店内に流れる陽気なチャイコフスキーが、やがて陽気なバッハになり、さらに陽気なシューベルトになっても、ハヅキは店内の様子を注意深く観察し続けた。この店に間違いはなかった。だが、投稿には性別も年齢も記されていなかったので、目安とするもののない大雑把な人探しだった。それにほとんどの客がBセットを頼んでいたため、食べているメニューから割り出すことも不可能だった。

「いつか火星は身を潜めている火星人たちで、溢れ返る日が来るかもしれない。彼らは地球人について理想を持っているだろうか?」ハヅキはそんな疑問をふと抱いた。

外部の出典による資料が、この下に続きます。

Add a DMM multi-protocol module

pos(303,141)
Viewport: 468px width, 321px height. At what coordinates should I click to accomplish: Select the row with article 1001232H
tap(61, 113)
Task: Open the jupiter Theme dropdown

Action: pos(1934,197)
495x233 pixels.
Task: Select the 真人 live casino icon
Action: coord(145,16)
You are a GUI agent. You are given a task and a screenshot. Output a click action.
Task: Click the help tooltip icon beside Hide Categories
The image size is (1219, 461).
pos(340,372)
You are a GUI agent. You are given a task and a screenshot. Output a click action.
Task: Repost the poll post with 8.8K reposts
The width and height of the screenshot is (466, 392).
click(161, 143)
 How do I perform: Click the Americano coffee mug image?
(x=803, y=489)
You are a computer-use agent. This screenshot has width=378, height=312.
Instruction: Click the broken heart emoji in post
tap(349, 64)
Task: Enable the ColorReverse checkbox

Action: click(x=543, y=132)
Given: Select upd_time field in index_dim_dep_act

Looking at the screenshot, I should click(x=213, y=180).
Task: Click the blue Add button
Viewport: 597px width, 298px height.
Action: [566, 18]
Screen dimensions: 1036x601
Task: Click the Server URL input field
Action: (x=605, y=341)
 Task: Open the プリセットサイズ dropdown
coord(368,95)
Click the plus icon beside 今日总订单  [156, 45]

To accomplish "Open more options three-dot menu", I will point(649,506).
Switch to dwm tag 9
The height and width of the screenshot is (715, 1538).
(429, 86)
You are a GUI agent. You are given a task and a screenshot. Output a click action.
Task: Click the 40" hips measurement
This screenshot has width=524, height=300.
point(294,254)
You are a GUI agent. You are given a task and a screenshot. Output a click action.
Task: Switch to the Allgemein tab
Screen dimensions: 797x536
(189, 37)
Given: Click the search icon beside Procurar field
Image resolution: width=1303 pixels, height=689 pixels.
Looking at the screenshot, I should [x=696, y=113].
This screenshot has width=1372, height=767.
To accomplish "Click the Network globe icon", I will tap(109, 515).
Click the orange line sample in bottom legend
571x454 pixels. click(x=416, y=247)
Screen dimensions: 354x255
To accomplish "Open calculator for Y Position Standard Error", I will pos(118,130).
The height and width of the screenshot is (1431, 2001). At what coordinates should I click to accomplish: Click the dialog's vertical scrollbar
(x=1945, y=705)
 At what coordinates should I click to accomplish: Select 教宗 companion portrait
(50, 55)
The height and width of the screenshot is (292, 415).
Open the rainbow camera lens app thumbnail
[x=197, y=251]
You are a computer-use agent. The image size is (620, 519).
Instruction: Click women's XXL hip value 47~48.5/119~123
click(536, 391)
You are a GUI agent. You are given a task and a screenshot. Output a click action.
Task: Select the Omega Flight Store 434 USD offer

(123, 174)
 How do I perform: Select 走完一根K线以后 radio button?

今のハヅキが掲げている高尚な火星人たちの夢と同じようなイメージを、彼らは地球人に見るだろうか? 地球人は社会を築くことに労を惜しまず、青い空を愛している、と彼らは信じるだろうか? その答えはすぐに出た。「とっくに見抜かれてるよ」と。地球人ほど内面の変化のわかりやすい生命体はいないだろう。何をたくらみ、何を求めているのか、言動のひとつひとつから滲み出している。地球人に対して高尚な夢なんて見るものか。

だからこそ、彼らはまるで歩き慣れた旅人のように、なんの抵抗もなく等身大の地球人の生活を堪能して投稿で知らせてくるのだろう。

食べ終わったトレイを所定の場所に戻しながら、ハヅキはさらに考えた。もし、今店内にいるすべてのお客さんが火星人だと自己紹介してきても、驚いたり失望してはいけない。相手について彼女が無知なだけなのに、目の前の姿を「思っていたのと違う」と遮ることはあまりにも身勝手すぎるだろう。求めすぎてはいけない。ここに私たちがいるというそれだけでも、それは特別なことではなく、日常生活のごく当たり前の風景なのだから。